Print exactly, and only, the lines running from the line containing "Open chart settings sliders icon" through the end of the records below.

(Stored data)
BEGIN

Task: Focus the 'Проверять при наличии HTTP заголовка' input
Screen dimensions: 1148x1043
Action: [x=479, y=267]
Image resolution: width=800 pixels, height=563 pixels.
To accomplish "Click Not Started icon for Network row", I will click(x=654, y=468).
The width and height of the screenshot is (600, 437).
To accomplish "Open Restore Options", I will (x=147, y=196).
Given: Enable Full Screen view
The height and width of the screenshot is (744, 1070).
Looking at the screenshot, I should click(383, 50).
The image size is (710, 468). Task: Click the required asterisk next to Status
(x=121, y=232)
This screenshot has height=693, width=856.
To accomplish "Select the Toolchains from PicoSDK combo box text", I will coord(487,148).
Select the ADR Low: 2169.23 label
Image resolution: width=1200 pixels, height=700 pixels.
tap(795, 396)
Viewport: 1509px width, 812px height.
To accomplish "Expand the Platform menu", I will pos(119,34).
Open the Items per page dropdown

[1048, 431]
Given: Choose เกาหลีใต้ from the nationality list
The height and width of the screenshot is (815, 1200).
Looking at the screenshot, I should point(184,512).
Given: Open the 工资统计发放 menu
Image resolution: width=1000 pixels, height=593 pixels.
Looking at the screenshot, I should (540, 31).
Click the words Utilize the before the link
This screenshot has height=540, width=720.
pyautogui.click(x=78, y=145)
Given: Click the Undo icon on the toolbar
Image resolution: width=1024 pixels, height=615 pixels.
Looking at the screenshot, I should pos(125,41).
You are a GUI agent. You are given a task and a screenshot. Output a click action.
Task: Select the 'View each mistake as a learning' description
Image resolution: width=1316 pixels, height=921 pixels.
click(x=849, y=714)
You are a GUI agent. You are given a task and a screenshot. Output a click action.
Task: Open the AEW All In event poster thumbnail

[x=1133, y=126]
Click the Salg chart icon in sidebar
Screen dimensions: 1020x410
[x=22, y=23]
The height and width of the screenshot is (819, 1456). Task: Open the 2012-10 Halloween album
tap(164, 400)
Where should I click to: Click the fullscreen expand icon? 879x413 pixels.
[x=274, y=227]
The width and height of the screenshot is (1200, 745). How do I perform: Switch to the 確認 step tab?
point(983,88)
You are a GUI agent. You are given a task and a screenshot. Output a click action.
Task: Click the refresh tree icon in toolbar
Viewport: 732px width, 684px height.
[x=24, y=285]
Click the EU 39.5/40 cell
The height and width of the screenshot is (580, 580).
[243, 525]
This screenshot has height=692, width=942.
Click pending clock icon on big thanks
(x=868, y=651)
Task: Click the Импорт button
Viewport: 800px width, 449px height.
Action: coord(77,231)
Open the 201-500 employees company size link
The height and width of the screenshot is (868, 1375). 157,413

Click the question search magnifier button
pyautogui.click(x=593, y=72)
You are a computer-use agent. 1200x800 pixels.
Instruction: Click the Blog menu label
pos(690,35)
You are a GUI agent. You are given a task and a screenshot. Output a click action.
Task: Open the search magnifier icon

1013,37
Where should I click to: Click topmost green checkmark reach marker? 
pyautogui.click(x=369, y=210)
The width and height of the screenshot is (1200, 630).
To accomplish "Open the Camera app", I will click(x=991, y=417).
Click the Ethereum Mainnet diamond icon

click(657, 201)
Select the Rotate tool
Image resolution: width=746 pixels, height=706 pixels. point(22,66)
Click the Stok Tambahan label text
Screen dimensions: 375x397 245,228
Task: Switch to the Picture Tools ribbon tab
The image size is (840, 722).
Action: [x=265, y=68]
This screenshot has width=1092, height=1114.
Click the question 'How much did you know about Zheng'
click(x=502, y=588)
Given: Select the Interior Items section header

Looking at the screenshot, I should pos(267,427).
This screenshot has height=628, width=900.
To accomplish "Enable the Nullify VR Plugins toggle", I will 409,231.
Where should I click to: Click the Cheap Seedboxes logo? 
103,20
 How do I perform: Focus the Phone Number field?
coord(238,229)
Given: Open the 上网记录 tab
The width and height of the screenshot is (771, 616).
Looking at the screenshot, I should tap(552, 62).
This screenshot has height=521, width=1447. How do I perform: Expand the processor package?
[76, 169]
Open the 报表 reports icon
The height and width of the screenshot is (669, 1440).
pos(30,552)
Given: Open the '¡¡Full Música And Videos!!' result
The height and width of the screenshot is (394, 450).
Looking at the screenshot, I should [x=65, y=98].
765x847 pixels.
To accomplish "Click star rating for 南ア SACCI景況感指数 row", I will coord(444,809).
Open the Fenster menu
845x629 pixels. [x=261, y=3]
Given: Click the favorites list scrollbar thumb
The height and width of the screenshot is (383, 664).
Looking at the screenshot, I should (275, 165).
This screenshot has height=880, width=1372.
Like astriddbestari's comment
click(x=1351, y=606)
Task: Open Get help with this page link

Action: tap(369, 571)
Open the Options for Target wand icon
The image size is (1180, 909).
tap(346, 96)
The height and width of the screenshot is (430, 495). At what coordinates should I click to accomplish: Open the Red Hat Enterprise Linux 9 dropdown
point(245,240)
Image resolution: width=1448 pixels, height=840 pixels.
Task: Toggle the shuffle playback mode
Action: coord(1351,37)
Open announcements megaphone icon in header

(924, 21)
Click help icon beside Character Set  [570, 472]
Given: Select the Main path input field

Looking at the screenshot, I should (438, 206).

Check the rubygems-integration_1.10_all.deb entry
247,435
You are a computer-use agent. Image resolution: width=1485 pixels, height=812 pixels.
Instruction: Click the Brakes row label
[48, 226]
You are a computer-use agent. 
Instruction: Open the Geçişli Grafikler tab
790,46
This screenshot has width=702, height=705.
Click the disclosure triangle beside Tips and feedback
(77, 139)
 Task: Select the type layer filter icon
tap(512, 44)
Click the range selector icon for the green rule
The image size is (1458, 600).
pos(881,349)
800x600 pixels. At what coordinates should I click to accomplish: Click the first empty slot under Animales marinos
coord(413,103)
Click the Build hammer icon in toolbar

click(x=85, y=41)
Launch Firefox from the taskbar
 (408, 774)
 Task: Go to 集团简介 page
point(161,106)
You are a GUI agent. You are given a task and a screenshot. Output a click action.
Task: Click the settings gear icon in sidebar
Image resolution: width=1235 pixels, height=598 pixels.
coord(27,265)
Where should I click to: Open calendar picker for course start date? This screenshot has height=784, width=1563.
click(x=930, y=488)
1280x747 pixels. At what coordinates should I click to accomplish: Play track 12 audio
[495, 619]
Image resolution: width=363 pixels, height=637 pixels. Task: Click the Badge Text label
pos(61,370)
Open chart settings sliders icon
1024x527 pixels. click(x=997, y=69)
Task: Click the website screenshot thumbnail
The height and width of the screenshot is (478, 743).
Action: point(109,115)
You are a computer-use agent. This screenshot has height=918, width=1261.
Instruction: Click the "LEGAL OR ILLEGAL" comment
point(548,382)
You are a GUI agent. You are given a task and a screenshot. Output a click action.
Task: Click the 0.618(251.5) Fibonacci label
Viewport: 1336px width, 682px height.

END

SOLUTION TO THIS PROBLEM.
Open chart settings sliders icon
1024x527 pixels. click(x=997, y=69)
Task: Click the website screenshot thumbnail
The height and width of the screenshot is (478, 743).
Action: point(109,115)
You are a computer-use agent. This screenshot has height=918, width=1261.
Instruction: Click the "LEGAL OR ILLEGAL" comment
point(548,382)
You are a GUI agent. You are given a task and a screenshot. Output a click action.
Task: Click the 0.618(251.5) Fibonacci label
Viewport: 1336px width, 682px height.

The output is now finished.